Research: Detection of non-cardiac fetal abnormalities by ultrasound at 11-14 weeks: systematic review and meta-analysis

Ultrasound Obstet Gynecol

. 2024 Mar 28.

 doi: 10.1002/uog.27649. Online ahead of print. https://pubmed.ncbi.nlm.nih.gov/38547384/

Detection of non-cardiac fetal abnormalities by ultrasound at 11-14 weeks: systematic review and meta-analysis

J Karim 1D Di Mascio 2N Roberts 3A T Papageorghiou 1 4ACCEPTS study

Collaborators, Affiliations expand

Abstract

Objectives: To assess diagnostic accuracy of 2D ultrasound at 11-14 weeks gestation as a screening test for individual fetal anomalies and identify screening factors impacting detection.

Methods: Systematic review and meta-analysis, developed and registered with PROSPERO (CRD42018111781). MEDLINE, EMBASE, Web of Science Core Collection and The Cochrane Library) were searched for studies evaluating the diagnostic accuracy of screening for 16 pre-specified, non-cardiac, congenital anomalies considered to be of interest to the early anomaly scan. We included prospective and retrospective studies from any healthcare setting and low risk, mixed risk and unselected populations. The reference standard was the detection of an anomaly on postnatal or post-mortem examination. Data were extracted to populate 2 x 2 tables and meta-analysis (random-effects model) undertaken to determine the diagnostic accuracy of screening for the pre-specified anomalies (individually and as a composite). Secondary analyses were performed to determine the impact of (1) imaging protocol (2) ultrasound modality (3) publication year and (4) index of sonographer suspicion at time of scan. Post-hoc secondary analysis was conducted to assess performance for studies from 2010. Risk of bias and quality assessment was undertaken for included studies using the Quality Assessment of Diagnostic Accuracy Studies (QUADAS-2).

Results: From 5684 citations, 202 papers were identified as eligible and reviewed, resulting in the inclusion of 526,322 fetuses (52 studies) of which 2,399 were affected by one or more of the 16 anomalies.
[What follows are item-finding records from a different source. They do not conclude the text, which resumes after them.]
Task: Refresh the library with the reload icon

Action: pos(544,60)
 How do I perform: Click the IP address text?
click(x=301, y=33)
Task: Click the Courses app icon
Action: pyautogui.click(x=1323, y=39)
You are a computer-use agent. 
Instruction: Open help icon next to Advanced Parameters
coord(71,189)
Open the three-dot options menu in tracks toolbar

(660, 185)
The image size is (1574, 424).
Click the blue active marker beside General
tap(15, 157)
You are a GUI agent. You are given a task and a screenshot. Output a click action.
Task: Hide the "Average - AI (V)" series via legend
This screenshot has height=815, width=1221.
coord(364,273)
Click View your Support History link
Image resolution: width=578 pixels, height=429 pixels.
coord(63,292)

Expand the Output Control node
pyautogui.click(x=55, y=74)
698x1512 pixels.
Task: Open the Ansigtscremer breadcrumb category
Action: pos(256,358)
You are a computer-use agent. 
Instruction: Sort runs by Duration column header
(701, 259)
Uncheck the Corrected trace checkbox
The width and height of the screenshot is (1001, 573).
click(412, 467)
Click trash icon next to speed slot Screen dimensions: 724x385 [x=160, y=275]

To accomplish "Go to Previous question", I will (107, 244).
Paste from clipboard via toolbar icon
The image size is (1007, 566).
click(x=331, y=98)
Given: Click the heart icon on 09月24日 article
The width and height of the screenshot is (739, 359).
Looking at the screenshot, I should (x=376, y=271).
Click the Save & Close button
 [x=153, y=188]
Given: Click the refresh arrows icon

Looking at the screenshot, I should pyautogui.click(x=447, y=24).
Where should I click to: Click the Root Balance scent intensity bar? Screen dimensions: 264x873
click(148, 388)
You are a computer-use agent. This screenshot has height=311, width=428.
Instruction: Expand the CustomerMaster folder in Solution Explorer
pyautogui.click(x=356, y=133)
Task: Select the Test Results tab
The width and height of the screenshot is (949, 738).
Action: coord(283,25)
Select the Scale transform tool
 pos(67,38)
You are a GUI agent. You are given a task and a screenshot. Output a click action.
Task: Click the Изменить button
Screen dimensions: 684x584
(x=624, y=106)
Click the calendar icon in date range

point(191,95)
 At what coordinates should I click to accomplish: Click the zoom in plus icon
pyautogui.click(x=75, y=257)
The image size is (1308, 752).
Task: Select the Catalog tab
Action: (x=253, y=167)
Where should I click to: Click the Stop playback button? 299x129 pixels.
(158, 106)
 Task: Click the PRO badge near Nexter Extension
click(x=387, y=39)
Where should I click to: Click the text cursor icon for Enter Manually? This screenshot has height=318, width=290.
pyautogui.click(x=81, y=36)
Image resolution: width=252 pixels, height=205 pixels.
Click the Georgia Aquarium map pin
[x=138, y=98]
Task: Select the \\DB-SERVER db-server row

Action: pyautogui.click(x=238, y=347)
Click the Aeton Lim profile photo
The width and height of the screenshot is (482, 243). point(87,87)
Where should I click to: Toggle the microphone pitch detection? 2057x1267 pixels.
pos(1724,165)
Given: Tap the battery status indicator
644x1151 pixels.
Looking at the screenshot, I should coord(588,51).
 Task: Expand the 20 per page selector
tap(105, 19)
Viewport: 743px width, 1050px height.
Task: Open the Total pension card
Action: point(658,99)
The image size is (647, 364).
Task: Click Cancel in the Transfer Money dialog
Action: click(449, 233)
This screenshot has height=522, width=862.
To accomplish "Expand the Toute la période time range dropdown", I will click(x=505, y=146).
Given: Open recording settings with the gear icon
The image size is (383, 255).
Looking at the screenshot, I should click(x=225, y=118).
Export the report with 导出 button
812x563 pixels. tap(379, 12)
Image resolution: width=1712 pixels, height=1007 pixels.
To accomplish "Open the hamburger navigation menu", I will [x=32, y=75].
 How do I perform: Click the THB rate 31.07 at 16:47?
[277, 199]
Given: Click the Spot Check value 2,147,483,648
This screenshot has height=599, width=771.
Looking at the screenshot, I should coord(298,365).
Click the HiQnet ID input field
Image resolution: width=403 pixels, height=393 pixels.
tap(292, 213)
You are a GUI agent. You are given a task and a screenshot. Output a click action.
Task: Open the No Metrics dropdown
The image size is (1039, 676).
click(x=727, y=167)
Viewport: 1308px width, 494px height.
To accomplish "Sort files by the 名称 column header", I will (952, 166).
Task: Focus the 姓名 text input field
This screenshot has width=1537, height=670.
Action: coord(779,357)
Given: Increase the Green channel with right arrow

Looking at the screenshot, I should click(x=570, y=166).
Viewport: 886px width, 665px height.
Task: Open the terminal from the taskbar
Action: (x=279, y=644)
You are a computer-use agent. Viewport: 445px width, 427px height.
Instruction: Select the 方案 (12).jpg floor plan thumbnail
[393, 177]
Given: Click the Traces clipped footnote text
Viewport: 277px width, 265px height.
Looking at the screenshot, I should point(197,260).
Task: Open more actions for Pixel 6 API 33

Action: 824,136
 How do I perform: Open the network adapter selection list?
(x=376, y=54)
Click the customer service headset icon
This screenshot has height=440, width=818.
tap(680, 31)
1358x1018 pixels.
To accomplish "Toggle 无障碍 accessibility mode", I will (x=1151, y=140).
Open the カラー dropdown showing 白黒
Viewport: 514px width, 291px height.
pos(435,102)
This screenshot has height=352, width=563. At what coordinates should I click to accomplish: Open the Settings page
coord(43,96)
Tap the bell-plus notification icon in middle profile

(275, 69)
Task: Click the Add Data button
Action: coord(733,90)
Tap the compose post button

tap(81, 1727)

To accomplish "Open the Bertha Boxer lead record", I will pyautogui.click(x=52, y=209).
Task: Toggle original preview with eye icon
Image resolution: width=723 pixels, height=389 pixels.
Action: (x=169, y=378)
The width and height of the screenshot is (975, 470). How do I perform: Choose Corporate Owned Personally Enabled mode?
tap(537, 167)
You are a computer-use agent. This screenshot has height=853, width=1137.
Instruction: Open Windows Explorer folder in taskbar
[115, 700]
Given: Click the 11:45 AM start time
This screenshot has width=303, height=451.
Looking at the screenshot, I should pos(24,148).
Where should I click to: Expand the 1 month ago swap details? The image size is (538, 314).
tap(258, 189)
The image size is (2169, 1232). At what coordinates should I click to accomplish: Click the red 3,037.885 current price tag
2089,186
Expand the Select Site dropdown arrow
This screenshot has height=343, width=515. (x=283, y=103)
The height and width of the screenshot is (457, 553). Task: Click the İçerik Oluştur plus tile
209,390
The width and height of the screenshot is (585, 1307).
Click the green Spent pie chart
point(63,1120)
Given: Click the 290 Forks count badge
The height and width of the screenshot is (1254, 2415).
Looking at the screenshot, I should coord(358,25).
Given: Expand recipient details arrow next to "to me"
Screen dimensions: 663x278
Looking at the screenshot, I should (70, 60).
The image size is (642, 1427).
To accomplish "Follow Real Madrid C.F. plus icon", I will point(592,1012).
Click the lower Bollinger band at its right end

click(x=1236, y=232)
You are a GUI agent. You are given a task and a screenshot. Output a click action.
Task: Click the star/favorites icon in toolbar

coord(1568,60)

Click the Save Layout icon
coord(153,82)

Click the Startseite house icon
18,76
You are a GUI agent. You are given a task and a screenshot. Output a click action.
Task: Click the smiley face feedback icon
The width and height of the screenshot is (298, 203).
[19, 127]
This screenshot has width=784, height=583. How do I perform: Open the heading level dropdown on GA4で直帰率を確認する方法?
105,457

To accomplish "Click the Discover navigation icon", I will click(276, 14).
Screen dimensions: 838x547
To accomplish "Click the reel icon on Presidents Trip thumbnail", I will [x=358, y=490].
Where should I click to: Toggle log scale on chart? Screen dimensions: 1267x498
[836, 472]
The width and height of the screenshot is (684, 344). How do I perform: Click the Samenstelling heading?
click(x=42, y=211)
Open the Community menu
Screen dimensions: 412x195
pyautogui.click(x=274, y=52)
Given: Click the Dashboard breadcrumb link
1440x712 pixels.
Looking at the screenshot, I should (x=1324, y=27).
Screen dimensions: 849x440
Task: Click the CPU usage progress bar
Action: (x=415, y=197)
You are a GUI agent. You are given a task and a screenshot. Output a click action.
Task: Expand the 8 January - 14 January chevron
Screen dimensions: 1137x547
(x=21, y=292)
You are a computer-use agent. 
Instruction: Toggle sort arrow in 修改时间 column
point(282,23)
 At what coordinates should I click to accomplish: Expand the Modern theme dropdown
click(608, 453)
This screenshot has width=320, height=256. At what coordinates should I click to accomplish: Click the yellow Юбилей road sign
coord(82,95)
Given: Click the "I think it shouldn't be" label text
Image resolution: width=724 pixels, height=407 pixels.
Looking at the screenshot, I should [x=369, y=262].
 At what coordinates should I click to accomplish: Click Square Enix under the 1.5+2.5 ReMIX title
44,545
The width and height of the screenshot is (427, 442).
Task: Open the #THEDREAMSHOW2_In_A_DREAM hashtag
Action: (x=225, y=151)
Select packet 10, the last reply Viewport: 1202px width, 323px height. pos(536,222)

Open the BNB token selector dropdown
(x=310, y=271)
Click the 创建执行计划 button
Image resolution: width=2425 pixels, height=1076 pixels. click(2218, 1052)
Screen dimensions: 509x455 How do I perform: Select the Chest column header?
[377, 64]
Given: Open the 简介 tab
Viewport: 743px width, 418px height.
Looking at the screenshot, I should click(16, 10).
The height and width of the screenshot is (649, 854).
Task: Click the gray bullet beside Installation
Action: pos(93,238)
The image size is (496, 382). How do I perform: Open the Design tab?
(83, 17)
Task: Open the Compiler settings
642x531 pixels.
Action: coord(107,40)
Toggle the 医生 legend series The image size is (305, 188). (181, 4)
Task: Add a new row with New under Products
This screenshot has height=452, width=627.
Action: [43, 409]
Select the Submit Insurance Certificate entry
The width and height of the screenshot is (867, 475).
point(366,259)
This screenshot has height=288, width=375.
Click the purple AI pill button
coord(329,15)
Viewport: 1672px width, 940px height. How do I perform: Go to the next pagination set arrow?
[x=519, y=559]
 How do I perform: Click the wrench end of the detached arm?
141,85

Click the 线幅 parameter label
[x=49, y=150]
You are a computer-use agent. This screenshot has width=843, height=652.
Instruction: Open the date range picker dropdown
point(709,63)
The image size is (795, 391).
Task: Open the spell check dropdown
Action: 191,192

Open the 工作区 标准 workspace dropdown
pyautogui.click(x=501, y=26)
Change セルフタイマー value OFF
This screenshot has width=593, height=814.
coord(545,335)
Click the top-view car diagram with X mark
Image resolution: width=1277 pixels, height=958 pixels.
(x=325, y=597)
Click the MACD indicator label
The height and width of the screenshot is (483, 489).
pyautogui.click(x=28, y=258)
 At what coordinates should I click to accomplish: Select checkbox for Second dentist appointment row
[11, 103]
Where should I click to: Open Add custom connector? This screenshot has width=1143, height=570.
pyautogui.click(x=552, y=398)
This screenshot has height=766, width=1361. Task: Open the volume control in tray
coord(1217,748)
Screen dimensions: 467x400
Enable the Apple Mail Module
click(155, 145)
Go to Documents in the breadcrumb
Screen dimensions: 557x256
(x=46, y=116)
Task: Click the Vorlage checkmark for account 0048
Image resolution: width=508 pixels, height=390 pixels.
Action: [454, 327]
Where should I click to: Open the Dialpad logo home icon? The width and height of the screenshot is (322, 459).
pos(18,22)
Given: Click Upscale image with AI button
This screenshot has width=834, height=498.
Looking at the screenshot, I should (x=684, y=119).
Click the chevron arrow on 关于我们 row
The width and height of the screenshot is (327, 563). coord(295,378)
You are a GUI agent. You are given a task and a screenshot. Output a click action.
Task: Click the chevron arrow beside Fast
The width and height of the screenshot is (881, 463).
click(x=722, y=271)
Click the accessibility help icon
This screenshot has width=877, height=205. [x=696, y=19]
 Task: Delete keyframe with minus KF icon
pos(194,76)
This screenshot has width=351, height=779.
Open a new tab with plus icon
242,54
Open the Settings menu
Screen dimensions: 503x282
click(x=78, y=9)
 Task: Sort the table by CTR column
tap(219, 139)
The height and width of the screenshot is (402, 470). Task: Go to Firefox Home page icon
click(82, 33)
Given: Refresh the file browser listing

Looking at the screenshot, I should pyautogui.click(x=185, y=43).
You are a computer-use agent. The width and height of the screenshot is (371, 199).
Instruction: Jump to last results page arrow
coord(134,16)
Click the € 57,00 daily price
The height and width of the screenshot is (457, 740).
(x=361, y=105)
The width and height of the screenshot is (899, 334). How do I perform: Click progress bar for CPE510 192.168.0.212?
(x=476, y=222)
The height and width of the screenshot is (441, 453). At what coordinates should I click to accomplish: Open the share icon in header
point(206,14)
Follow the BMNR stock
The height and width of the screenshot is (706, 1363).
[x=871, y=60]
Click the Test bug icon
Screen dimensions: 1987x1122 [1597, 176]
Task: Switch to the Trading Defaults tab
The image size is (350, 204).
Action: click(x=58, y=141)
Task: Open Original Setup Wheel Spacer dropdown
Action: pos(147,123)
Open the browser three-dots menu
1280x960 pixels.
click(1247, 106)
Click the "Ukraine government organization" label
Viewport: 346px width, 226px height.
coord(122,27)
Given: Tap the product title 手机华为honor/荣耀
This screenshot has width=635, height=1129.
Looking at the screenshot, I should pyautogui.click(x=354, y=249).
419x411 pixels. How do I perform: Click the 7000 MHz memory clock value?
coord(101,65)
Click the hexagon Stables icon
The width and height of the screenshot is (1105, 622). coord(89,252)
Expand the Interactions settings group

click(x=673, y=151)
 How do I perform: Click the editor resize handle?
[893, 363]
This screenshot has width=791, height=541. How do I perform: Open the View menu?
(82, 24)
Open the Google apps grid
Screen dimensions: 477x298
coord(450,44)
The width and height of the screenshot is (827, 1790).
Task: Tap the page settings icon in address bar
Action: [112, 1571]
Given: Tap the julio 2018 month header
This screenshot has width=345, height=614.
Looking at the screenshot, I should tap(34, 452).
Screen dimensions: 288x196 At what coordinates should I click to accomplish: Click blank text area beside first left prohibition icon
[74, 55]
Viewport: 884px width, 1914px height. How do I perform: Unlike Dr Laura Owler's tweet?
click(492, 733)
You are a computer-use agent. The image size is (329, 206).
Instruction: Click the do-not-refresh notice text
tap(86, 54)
Individual anomalies were not equally amenable to detection on first trimester ultrasound ranging from high (>80%) detection rates for severe conditions including acrania (98%), gastroschisis (96%) and exomphalos (95%) and holoprosencephaly (88%); they were lower for open spina bifida (69%), lower urinary tract obstruction (66%) lethal skeletal dysplasias (57%) and limb reduction defects (50%) and below 50% for facial clefts (43%), polydactyly (40%) and congenital diaphragmatic hernia (38). Conditions with low (<30%) detection rates included bilateral renal agenesis (25%), closed spina bifida (21%), isolated cleft lip only (14%) and talipes (11%). Specificity was >99% for all anomalies. Secondary analysis showed improvement of detection with publication year, and that the use of imaging protocols had a statistically significant impact on screening performance (p<0.0001).

Conclusions: Accurate detection of congenital anomalies using first trimester ultrasound is feasible. In this study we have determined screening characteristics for individual anomalies and have shown that detection rates and false positive rates are dependent on the type of anomaly. The use of a standardised protocol allows diagnostic performance to be maximised, and this particularly enhances screening performance for the detection of spina bifida, facial clefts and limb reduction defects. Highlighting the types of anomalies amenable to diagnosis and determining favourable screening test factors can support the development of first-trimester anomaly screening programs. This article is protected by copyright. All rights reserved.

Keywords: Congenital Anomaly; Early Pregnancy; First Trimester; Pregnancy; Prenatal Diagnosis; Screening; Sensitivity; Specificity.